__REQUIREMENTS__:
Rewrite every line of the records below as a JSON list of strings, with one string per line and blank lines omitted.

__MATERIAL FOR THIS TASK__:
---------------

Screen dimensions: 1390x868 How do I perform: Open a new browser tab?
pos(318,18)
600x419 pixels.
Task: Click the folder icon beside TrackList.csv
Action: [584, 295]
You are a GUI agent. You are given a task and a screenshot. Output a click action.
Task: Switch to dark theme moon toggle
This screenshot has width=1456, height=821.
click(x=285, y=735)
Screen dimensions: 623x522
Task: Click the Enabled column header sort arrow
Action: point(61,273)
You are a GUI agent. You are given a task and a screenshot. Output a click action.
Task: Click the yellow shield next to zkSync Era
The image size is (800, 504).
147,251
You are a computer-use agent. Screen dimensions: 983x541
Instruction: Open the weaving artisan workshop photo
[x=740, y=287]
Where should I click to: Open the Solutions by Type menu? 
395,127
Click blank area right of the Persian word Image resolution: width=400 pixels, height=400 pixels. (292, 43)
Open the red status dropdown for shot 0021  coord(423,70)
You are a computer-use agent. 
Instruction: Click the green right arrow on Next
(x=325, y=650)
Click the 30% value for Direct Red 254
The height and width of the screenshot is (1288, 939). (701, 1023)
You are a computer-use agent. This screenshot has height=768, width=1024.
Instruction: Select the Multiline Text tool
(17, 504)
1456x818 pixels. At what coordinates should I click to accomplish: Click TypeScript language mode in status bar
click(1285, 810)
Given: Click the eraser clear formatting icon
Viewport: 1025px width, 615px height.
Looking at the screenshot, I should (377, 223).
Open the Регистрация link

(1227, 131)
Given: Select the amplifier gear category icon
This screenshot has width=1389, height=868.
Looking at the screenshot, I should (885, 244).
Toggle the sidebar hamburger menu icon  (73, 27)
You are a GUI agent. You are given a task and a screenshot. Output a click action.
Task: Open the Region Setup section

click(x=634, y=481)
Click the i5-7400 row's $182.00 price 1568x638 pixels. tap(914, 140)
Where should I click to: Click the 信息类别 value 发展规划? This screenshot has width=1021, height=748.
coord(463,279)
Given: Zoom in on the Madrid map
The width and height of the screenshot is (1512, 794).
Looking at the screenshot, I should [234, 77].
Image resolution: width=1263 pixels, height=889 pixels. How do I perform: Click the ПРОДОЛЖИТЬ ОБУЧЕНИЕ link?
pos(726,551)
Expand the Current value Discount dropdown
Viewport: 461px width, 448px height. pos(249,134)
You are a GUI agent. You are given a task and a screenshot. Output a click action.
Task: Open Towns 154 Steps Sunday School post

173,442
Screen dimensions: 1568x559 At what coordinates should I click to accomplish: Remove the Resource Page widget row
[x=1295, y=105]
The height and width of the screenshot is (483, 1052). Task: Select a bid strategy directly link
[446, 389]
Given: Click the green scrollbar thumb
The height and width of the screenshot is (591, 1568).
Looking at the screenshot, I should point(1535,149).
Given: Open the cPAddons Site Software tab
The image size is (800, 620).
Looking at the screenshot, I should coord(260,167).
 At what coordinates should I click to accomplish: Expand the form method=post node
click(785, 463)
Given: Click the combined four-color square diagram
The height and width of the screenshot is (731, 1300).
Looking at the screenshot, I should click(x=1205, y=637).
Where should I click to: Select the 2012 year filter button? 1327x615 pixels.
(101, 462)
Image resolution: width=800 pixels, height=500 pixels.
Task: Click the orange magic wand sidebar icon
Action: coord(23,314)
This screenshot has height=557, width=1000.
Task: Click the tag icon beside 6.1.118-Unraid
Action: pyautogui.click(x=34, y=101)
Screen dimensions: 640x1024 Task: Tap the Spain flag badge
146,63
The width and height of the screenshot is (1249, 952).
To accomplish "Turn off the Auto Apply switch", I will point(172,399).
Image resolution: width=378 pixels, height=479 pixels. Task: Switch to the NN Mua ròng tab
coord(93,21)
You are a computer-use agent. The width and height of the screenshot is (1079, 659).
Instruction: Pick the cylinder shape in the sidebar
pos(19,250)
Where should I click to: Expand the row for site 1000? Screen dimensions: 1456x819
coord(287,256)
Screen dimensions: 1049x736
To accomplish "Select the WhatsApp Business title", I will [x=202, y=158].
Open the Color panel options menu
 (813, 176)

---------------

__RESULT FOR THIS TASK__:
[
  "Screen dimensions: 1390x868 How do I perform: Open a new browser tab?",
  "pos(318,18)",
  "600x419 pixels.",
  "Task: Click the folder icon beside TrackList.csv",
  "Action: [584, 295]",
  "You are a GUI agent. You are given a task and a screenshot. Output a click action.",
  "Task: Switch to dark theme moon toggle",
  "This screenshot has width=1456, height=821.",
  "click(x=285, y=735)",
  "Screen dimensions: 623x522",
  "Task: Click the Enabled column header sort arrow",
  "Action: point(61,273)",
  "You are a GUI agent. You are given a task and a screenshot. Output a click action.",
  "Task: Click the yellow shield next to zkSync Era",
  "The image size is (800, 504).",
  "147,251",
  "You are a computer-use agent. Screen dimensions: 983x541",
  "Instruction: Open the weaving artisan workshop photo",
  "[x=740, y=287]",
  "Where should I click to: Open the Solutions by Type menu? ",
  "395,127",
  "Click blank area right of the Persian word Image resolution: width=400 pixels, height=400 pixels. (292, 43)",
  "Open the red status dropdown for shot 0021  coord(423,70)",
  "You are a computer-use agent. ",
  "Instruction: Click the green right arrow on Next",
  "(x=325, y=650)",
  "Click the 30% value for Direct Red 254",
  "The height and width of the screenshot is (1288, 939). (701, 1023)",
  "You are a computer-use agent. This screenshot has height=768, width=1024.",
  "Instruction: Select the Multiline Text tool",
  "(17, 504)",
  "1456x818 pixels. At what coordinates should I click to accomplish: Click TypeScript language mode in status bar",
  "click(1285, 810)",
  "Given: Click the eraser clear formatting icon",
  "Viewport: 1025px width, 615px height.",
  "Looking at the screenshot, I should (377, 223).",
  "Open the Регистрация link",
  "(1227, 131)",
  "Given: Select the amplifier gear category icon",
  "This screenshot has width=1389, height=868.",
  "Looking at the screenshot, I should (885, 244).",
  "Toggle the sidebar hamburger menu icon  (73, 27)",
  "You are a GUI agent. You are given a task and a screenshot. Output a click action.",
  "Task: Open the Region Setup section",
  "click(x=634, y=481)",
  "Click the i5-7400 row's $182.00 price 1568x638 pixels. tap(914, 140)",
  "Where should I click to: Click the 信息类别 value 发展规划? This screenshot has width=1021, height=748.",
  "coord(463,279)",
  "Given: Zoom in on the Madrid map",
  "The width and height of the screenshot is (1512, 794).",
  "Looking at the screenshot, I should [234, 77].",
  "Image resolution: width=1263 pixels, height=889 pixels. How do I perform: Click the ПРОДОЛЖИТЬ ОБУЧЕНИЕ link?",
  "pos(726,551)",
  "Expand the Current value Discount dropdown",
  "Viewport: 461px width, 448px height. pos(249,134)",
  "You are a GUI agent. You are given a task and a screenshot. Output a click action.",
  "Task: Open Towns 154 Steps Sunday School post",
  "173,442",
  "Screen dimensions: 1568x559 At what coordinates should I click to accomplish: Remove the Resource Page widget row",
  "[x=1295, y=105]",
  "The height and width of the screenshot is (483, 1052). Task: Select a bid strategy directly link",
  "[446, 389]",
  "Given: Click the green scrollbar thumb",
  "The height and width of the screenshot is (591, 1568).",
  "Looking at the screenshot, I should point(1535,149).",
  "Given: Open the cPAddons Site Software tab",
  "The image size is (800, 620).",
  "Looking at the screenshot, I should coord(260,167).",
  " At what coordinates should I click to accomplish: Expand the form method=post node",
  "click(785, 463)",
  "Given: Click the combined four-color square diagram",
  "The height and width of the screenshot is (731, 1300).",
  "Looking at the screenshot, I should click(x=1205, y=637).",
  "Where should I click to: Select the 2012 year filter button? 1327x615 pixels.",
  "(101, 462)",
  "Image resolution: width=800 pixels, height=500 pixels.",
  "Task: Click the orange magic wand sidebar icon",
  "Action: coord(23,314)",
  "This screenshot has height=557, width=1000.",
  "Task: Click the tag icon beside 6.1.118-Unraid",
  "Action: pyautogui.click(x=34, y=101)",
  "Screen dimensions: 640x1024 Task: Tap the Spain flag badge",
  "146,63",
  "The width and height of the screenshot is (1249, 952).",
  "To accomplish \"Turn off the Auto Apply switch\", I will point(172,399).",
  "Image resolution: width=378 pixels, height=479 pixels. Task: Switch to the NN Mua ròng tab",
  "coord(93,21)",
  "You are a computer-use agent. The width and height of the screenshot is (1079, 659).",
  "Instruction: Pick the cylinder shape in the sidebar",
  "pos(19,250)",
  "Where should I click to: Expand the row for site 1000? Screen dimensions: 1456x819",
  "coord(287,256)",
  "Screen dimensions: 1049x736",
  "To accomplish \"Select the WhatsApp Business title\", I will [x=202, y=158].",
  "Open the Color panel options menu",
  " (813, 176)"
]